The potential risks are more serious than ever. Instead of concerns about accidental in-app purchases or too much screen time, the toddlers who grew up with tablets are becoming the kids facing risks like bullying and communicating with strangers when they use certain apps.
“Basically you’re turning your kid free on the internet when you hand them a smartphone,” says Jean MacLeod, former social media specialist at Oakland Schools. “They are going to misuse apps and most of the time it’s just by ignorance.”
But warning your kids of the dangers and monitoring their phones isn’t always enough to keep them safe. A growing number of apps let kids communicate anonymously and leave no record behind for even the most diligent of parents to find.
“They’re not designed to be malicious, however because there’s anonymity, people will do things with them,” MacLeod says.
Here’s a look at some of the more risky apps currently being used by young people – but remember that new apps are released daily and trends change quickly.
“As soon as another bad app gets taken off the market, another app will take its place,” she says.
1. Kik. It’s an app where kids can send messages for free that won’t show up as texts. It utilizes usernames and could let strangers get in touch with your child. Kik was reportedly used before the murder of a 13-year-old girl in January.
2. Snapchat. “The moment’s favorite,” according to MacLeod, is this app that lets kids send and receive “self-destructing” photos and videos. It has been linked to sexting and harassment, and its new Snap Maps feature is causing extra safety concerns among parents.
4. YouNow. Teens can create and watch live broadcasts with this app. Unfortunately, they often accidentally share personal information with anonymous viewers.
5. House Party. This group video chat app could let kids get into conversations with people they don’t know due to mutual connections, according to Educate Empower Kids. Like other apps, there is also concern over users saving screenshots without the consent of other participants.

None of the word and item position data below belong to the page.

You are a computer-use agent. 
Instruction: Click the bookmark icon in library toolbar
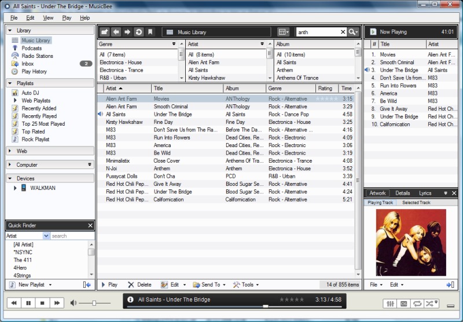[x=150, y=32]
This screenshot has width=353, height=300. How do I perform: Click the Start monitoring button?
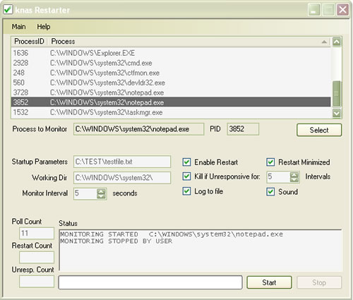[x=269, y=282]
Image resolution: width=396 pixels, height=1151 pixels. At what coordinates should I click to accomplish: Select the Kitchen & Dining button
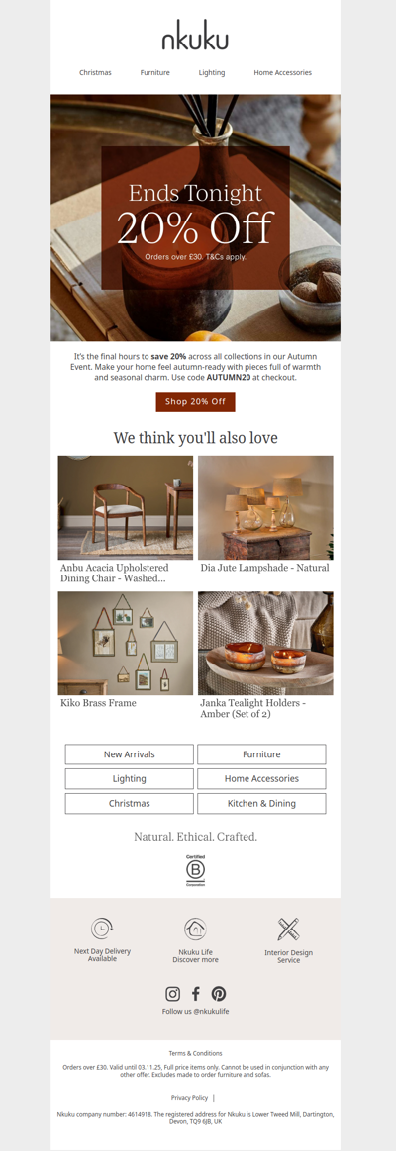point(261,804)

6. Yellow. Michigan police are calling this free app “Tinder for Teens.” Kids can make new friends through Snapchat and Instagram. The app does not have an age verification, so police fear this could bring kids in contact with predators.
7. ‘Honesty’ apps. These apps – specifically, TBH and Sarahah – give kids the chance to get feedback from friends or strangers. Anyone can leave an anonymous message on your page, even people without an account, and the user can’t reply back. Experts are concerned it will lead to cyberbullying, Fortune reports.
Knowing which apps to keep off your child’s phone is only a small part of keeping kids safe. With that in mind, MacLeod recommends the following tips for parents:
1. Know there’s always another “bad app”
“There will always be the next bad app,” she says. “Protect your child if she or he is being victimized, but don’t waste your time playing whack-a-mole with apps. Educating is far greater than reacting, and has long-term, preventative benefits.”
2. Educate yourself
“You can’t monitor social media if you are not on social media,” MacLeod says. “Get on Facebook, Twitter and Instagram, and follow your kids. If your kids aren’t old enough for an account, or if they stick with smartphone apps like Snapchat or Kik, you will still glean social parenting knowledge from participating on the major social media platforms. Being on social media allows you a glimpse into the world your kids are living in, and gives you the opportunity to guide them away from inappropriate people or behaviors.”
3. Stay calm
“We want to stay very calm when discussing social media with our teens,” she reminds parents. “Follow/friend your kids online, but never post on their platforms without permission. Some of you will find that your kids actually don’t mind your silent lurking … they recognize on some level that you’ve got their back.”
4. Teach kids how to fix mistakes
“We all make mistakes online; our kids think their social world is the entire world. They need our help to see past the immediate crisis,” MacLeod says. “Part of fostering your social media apprentices is teaching them that their social media blunder is not going to doom their future. Teach them how to fix the situation, help them learn from their mistake and show them how to move forward.”
5. Educate and mentor
Prevent mistakes by educating your teens and tweens, she advises. “Remember, our kids’ brains and behaviors can be shaped and changed via practical experience,” she says. “We parents and educators must take responsibility for guiding our children and students, realizing that while social media can be destructive, when used knowledgeably, it has an even greater power to help our kids succeed.”